A few days ago I sent an email to Chad Dickerson, who I’ve met at Yahoo! and had a chance to hang out with at Mashup Camp in Dublin.
Chad,
From what I can tell, if you create a Pipe and add additional fields (Shortcuts, Term Extraction), the only way to get to them in an API-like way is to use the JSON renderer. The RSS renderer removes those extra fields to follow the RSS spec. PHP supports JSON decoding, but you need a PEAR library or a quite recent version of PHP. If Yahoo supported serialized php with Pipes like you do with the other common API’s, it would be a lot easier for folks on shared hosting to work with Pipe data on the server side. I imagine with the new badge stuff you released that there’s a push to keep things client side, but there’s a huge advantage to rendering server-side to keep things nice and spiderable.
Short Version:
Expose Pipe results as serialized PHP. Pretty please.
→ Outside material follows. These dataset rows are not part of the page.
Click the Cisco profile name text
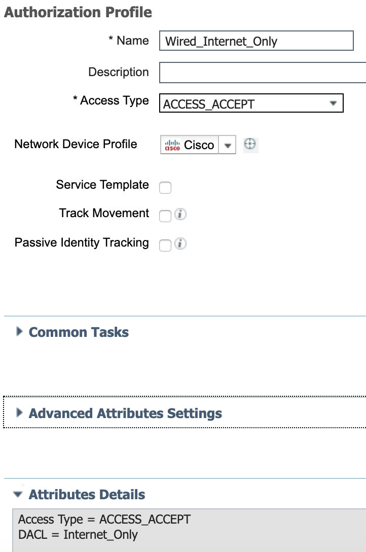 point(199,145)
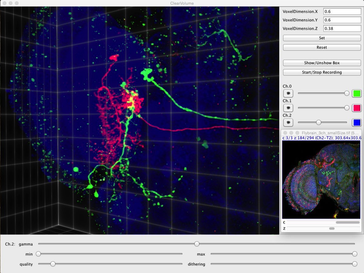This screenshot has width=364, height=273.
Task: Click the quality slider knob
Action: pyautogui.click(x=53, y=264)
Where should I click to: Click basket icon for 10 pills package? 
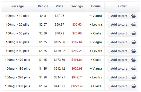[134, 16]
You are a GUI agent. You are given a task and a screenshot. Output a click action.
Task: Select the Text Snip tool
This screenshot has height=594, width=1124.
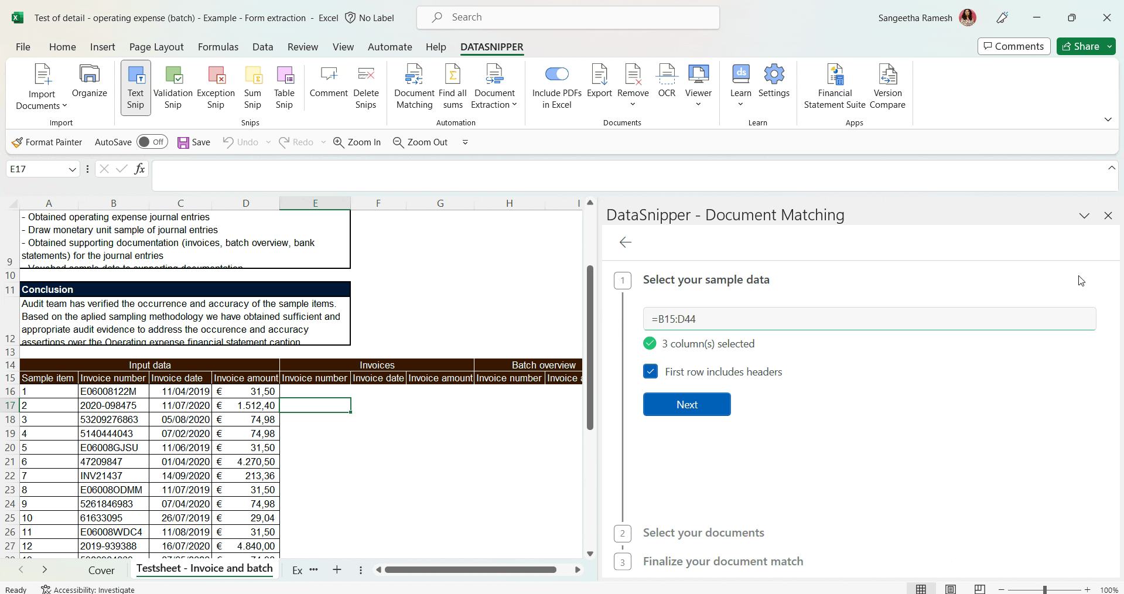point(135,87)
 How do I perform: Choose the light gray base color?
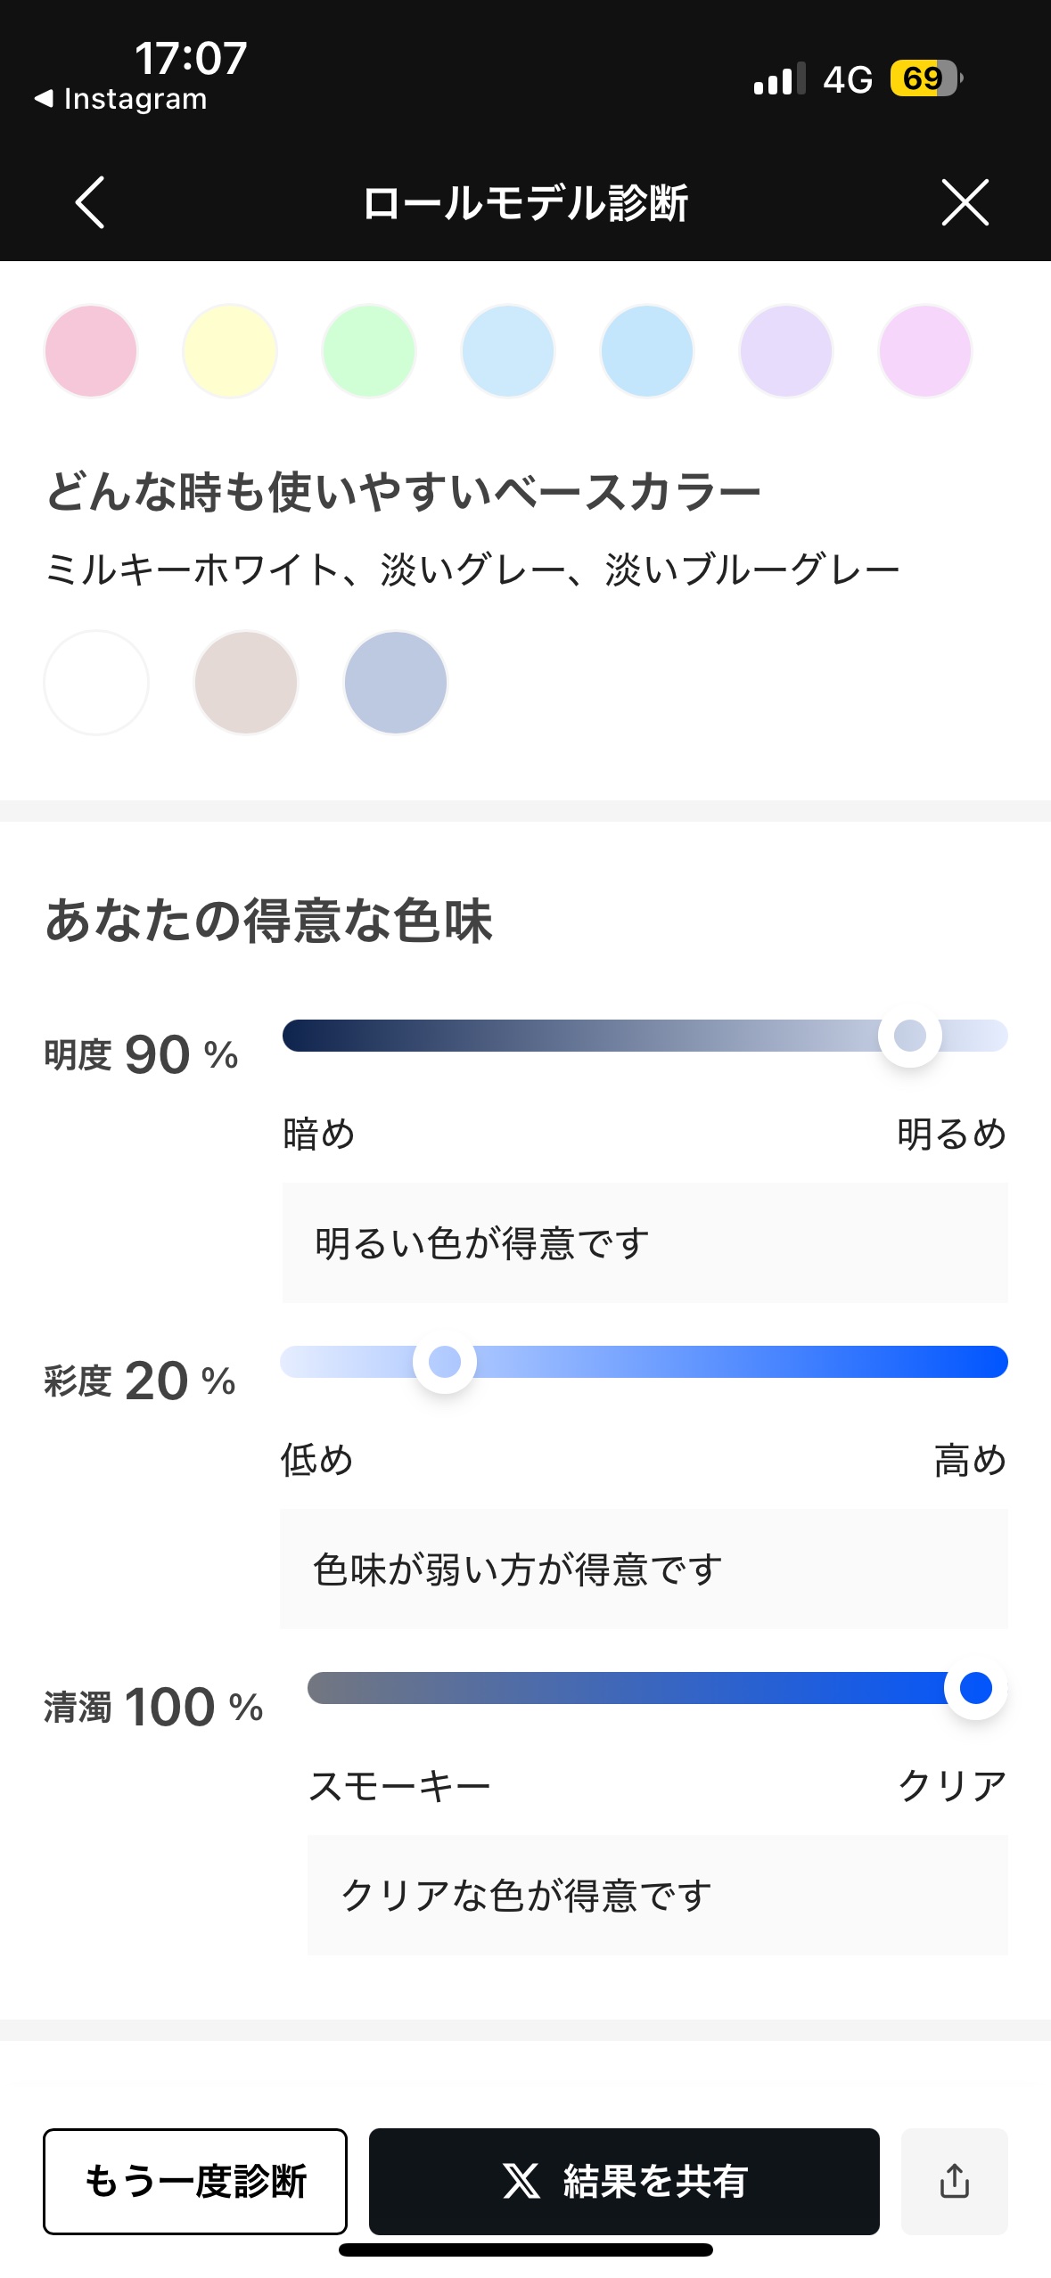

Chad sends this along to the Pipes team, and less than three days later:
Pipes Blog » Blog Archive » New Yahoo Pipes PHP serialized output renderer
kick.
ass.
Two points to be made: first, I’m damn impressed that one of the largest sites on the ‘net would roll a feature request from an outside developer in less than three days. Second, developers should never resist the urge to ask for help from an API provider. If a company is taking the time to support an API, chances are very good that they will listen to developers and react. I can personally say I’ve gotten immediate results from Technorati, Dapper, and now Yahoo!. So blow off the idea that a big website would never listen to little ol’ developer you. With that negative attitude it’s guaranteed you’ll never get it. Ask, believe, receive, right?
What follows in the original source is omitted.